# What is expected:
Go over the data and copy out each line with "next" in it.

%%

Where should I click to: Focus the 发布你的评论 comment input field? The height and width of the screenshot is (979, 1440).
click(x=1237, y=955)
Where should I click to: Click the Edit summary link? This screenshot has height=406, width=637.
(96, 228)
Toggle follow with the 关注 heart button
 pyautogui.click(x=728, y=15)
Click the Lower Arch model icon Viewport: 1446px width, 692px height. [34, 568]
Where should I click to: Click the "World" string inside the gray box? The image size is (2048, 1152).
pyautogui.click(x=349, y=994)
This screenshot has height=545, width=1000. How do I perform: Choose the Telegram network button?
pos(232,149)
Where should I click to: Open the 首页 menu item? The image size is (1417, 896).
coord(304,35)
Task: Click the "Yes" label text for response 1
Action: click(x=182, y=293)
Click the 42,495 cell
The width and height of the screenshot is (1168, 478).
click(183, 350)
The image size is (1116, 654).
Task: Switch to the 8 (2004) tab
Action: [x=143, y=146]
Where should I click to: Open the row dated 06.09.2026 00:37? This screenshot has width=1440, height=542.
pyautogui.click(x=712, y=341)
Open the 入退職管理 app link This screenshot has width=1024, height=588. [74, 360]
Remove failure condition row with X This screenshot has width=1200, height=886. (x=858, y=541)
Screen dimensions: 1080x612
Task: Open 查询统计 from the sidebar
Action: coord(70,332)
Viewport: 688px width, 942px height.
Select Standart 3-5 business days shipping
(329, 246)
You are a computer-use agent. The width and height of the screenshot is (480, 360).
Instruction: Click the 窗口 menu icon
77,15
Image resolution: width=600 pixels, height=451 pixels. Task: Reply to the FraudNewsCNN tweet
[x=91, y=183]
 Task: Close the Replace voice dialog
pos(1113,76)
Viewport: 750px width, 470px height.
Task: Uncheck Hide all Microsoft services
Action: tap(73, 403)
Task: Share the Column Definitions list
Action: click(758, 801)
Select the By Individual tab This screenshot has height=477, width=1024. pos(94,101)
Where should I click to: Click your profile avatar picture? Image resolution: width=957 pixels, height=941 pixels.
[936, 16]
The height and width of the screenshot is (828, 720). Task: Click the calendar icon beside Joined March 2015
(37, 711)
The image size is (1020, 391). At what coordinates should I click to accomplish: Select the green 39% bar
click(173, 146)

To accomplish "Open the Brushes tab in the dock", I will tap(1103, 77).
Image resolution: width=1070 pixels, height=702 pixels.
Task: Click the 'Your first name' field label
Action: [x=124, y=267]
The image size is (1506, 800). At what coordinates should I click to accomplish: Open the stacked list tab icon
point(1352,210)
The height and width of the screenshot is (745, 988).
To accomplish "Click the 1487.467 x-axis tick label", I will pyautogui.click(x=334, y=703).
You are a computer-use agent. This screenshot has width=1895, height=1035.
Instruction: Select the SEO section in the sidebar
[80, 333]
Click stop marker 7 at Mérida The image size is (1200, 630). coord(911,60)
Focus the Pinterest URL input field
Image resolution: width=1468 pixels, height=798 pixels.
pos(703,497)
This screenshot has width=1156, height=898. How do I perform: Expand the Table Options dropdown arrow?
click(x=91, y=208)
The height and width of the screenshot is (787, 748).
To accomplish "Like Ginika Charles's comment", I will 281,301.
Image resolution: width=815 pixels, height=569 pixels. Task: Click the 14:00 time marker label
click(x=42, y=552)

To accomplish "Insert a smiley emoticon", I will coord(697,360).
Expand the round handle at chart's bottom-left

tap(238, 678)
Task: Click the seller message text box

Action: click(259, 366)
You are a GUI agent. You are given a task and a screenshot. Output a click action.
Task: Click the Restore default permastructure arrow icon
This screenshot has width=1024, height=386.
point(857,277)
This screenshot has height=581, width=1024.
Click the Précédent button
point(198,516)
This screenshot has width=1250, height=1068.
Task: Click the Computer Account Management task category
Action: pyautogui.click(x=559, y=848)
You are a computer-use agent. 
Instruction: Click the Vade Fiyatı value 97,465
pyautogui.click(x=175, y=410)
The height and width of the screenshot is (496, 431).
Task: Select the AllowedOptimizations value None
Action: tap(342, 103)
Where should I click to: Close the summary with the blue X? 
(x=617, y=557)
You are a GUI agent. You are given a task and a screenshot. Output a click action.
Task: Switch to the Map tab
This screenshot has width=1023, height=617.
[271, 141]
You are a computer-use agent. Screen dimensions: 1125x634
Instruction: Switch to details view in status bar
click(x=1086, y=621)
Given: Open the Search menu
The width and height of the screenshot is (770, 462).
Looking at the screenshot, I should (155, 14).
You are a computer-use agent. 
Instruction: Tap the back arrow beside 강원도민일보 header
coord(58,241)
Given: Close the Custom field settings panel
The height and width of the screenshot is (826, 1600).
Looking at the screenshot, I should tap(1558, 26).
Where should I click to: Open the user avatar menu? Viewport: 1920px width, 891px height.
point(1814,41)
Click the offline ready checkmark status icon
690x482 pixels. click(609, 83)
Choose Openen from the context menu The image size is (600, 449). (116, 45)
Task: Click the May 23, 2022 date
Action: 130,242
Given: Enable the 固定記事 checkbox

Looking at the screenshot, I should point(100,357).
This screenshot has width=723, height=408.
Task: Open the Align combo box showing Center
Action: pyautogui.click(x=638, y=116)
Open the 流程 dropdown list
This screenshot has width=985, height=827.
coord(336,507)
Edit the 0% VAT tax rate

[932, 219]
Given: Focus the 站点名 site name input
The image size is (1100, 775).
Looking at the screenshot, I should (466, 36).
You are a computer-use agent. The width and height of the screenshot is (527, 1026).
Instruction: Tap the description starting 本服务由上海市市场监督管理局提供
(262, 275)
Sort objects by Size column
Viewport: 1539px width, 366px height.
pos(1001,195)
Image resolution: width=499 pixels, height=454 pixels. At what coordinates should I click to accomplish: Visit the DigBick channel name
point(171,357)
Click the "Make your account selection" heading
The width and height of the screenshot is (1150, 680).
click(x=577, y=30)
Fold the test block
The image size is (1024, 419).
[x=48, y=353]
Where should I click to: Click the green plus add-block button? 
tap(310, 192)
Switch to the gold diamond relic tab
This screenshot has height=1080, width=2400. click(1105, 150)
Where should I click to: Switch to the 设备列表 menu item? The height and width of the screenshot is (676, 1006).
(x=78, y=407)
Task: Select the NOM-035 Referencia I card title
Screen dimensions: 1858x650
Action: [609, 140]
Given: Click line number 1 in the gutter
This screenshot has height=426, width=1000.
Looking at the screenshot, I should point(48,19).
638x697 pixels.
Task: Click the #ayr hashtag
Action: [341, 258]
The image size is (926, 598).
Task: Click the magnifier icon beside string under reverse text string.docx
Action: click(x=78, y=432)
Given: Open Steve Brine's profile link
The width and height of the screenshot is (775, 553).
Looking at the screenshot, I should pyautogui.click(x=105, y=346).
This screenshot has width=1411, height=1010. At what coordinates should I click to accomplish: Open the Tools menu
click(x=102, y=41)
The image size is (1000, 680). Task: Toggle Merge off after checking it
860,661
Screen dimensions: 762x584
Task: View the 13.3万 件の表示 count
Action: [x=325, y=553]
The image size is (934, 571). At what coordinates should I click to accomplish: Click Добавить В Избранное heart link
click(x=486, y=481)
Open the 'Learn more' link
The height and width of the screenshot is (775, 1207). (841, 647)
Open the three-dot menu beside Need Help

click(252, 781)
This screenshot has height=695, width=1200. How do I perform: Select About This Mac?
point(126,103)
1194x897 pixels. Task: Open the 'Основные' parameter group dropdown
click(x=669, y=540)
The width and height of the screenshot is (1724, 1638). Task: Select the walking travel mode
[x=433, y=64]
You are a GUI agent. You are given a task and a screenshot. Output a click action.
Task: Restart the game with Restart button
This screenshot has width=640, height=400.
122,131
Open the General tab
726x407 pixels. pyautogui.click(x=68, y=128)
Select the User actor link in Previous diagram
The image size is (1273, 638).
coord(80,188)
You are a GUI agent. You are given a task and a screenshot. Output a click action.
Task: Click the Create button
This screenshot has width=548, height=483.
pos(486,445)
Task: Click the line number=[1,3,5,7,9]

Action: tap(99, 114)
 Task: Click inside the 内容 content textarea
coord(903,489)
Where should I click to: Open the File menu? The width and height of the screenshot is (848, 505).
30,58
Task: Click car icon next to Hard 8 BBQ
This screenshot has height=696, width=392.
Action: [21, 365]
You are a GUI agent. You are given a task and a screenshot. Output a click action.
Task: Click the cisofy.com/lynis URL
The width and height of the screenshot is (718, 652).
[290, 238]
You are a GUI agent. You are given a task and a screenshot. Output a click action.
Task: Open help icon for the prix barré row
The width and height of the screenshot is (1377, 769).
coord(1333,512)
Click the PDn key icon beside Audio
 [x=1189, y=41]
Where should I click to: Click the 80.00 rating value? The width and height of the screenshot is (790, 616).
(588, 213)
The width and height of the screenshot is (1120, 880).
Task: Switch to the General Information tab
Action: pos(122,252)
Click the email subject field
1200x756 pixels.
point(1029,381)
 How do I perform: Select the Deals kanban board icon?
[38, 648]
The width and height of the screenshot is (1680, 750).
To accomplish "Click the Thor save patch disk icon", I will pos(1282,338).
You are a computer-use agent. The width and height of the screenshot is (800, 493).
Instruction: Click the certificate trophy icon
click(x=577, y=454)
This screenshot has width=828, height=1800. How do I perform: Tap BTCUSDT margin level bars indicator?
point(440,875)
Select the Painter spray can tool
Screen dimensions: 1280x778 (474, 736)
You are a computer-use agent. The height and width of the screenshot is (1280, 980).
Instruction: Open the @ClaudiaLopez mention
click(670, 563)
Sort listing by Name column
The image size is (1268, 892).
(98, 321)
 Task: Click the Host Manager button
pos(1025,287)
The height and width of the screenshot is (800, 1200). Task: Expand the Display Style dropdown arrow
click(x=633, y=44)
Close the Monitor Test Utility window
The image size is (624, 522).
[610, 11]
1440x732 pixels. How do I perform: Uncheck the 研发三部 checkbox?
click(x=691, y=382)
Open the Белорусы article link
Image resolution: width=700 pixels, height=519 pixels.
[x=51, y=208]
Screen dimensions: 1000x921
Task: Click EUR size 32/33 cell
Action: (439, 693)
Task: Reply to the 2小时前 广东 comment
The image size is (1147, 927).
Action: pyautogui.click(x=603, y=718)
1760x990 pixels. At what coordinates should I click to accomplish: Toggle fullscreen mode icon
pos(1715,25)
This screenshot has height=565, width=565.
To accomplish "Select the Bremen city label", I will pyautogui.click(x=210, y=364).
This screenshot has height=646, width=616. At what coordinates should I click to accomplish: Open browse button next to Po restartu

%%

# Result:
Task: Click car icon next to Hard 8 BBQ
This screenshot has height=646, width=616. At what coordinates should I click to accomplish: Open browse button next to Po restartu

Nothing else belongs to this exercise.